- [What the task requires]
After locating the line with "1021x902 pixels. Task: Open", reproduce that line and every one following it exactly, up to the end of the entries.

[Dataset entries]

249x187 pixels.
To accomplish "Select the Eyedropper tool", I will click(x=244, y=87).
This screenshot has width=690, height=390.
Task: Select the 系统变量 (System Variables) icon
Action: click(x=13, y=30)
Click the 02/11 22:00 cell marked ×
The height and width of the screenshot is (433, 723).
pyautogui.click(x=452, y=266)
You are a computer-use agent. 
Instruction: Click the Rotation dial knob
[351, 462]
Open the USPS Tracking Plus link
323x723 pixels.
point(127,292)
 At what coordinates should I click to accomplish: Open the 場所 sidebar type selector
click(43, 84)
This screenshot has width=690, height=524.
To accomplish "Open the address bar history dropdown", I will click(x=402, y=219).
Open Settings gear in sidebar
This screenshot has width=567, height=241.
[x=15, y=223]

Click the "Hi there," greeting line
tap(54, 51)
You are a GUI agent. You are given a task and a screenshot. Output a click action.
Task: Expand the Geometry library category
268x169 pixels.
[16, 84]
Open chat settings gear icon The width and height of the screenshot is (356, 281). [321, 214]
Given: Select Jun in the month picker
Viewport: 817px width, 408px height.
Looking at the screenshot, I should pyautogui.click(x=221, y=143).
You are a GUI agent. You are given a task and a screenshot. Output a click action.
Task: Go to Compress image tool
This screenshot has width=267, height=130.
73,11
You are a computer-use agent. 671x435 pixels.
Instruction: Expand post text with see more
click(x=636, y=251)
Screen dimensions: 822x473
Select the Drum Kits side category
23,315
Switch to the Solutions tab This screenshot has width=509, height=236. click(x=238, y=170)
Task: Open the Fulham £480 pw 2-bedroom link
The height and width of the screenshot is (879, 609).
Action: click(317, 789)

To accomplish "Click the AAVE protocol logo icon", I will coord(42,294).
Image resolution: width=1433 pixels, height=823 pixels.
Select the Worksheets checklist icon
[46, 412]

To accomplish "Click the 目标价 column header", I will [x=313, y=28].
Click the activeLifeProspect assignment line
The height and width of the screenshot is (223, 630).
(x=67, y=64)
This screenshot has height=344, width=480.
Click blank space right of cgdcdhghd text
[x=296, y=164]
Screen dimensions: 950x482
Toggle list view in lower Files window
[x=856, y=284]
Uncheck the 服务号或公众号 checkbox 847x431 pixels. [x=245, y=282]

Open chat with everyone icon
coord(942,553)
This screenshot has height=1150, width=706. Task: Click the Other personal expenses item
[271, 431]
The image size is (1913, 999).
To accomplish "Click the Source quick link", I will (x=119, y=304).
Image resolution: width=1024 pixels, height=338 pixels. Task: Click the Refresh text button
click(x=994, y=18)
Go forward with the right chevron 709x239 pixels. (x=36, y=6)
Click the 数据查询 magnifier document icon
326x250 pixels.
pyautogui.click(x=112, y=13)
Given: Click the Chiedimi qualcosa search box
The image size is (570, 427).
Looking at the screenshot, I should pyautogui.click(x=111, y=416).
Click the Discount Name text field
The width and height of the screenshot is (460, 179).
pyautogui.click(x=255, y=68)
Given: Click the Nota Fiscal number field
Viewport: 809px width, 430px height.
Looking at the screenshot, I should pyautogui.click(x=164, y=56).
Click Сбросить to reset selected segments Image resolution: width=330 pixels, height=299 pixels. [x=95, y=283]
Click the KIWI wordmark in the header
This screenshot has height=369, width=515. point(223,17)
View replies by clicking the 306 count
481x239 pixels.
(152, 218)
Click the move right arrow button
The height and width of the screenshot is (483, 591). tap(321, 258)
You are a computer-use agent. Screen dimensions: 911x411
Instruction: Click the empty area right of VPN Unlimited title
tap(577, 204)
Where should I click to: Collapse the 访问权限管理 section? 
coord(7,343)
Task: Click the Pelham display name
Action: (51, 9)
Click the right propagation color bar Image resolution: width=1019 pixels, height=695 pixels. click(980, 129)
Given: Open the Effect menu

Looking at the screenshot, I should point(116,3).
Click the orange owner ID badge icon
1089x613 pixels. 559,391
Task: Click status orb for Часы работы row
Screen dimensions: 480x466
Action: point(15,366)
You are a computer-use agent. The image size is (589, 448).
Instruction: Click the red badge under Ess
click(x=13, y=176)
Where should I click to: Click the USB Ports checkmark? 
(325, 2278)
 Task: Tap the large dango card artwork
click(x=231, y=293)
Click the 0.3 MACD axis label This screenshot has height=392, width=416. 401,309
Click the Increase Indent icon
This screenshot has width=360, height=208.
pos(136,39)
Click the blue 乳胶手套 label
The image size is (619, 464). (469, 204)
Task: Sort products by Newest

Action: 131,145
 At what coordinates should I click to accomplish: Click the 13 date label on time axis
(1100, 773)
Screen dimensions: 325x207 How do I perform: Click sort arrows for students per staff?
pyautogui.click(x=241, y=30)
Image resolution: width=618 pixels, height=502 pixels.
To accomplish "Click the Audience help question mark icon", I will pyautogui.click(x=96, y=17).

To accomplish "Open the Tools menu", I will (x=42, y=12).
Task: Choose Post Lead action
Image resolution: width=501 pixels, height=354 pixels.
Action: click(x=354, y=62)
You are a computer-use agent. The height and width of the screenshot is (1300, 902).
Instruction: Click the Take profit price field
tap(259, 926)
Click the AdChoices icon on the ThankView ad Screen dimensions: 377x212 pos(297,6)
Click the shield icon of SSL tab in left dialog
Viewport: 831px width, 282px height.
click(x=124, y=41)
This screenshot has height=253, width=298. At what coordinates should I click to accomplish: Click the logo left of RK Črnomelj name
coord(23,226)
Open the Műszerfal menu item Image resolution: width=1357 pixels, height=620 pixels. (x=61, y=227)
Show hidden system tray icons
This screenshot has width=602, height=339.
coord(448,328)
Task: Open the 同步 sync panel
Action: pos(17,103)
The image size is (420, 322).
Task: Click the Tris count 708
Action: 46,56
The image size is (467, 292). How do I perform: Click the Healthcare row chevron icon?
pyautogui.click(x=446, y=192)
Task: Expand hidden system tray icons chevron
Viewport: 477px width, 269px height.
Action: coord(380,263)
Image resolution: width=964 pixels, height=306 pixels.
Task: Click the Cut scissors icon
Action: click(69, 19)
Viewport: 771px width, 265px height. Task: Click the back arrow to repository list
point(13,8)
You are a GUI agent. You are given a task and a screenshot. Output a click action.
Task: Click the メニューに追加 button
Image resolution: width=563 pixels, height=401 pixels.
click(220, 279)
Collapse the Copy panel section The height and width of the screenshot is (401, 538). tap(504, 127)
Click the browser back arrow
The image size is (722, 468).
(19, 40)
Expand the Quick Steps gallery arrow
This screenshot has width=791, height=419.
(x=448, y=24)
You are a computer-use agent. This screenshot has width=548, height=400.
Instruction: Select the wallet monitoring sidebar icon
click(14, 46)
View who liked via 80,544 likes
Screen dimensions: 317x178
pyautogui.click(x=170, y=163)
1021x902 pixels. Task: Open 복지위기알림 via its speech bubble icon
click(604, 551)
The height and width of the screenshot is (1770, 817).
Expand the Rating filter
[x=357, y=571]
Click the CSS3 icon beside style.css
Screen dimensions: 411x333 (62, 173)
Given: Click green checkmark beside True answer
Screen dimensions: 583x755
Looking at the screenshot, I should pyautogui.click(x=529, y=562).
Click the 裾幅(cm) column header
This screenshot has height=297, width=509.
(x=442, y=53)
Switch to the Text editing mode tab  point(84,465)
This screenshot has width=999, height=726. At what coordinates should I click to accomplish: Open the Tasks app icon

- [Solution for this task]
1021x902 pixels. Task: Open 복지위기알림 via its speech bubble icon
click(604, 551)
The height and width of the screenshot is (1770, 817).
Expand the Rating filter
[x=357, y=571]
Click the CSS3 icon beside style.css
Screen dimensions: 411x333 (62, 173)
Given: Click green checkmark beside True answer
Screen dimensions: 583x755
Looking at the screenshot, I should pyautogui.click(x=529, y=562).
Click the 裾幅(cm) column header
This screenshot has height=297, width=509.
(x=442, y=53)
Switch to the Text editing mode tab  point(84,465)
This screenshot has width=999, height=726. At what coordinates should I click to accomplish: Open the Tasks app icon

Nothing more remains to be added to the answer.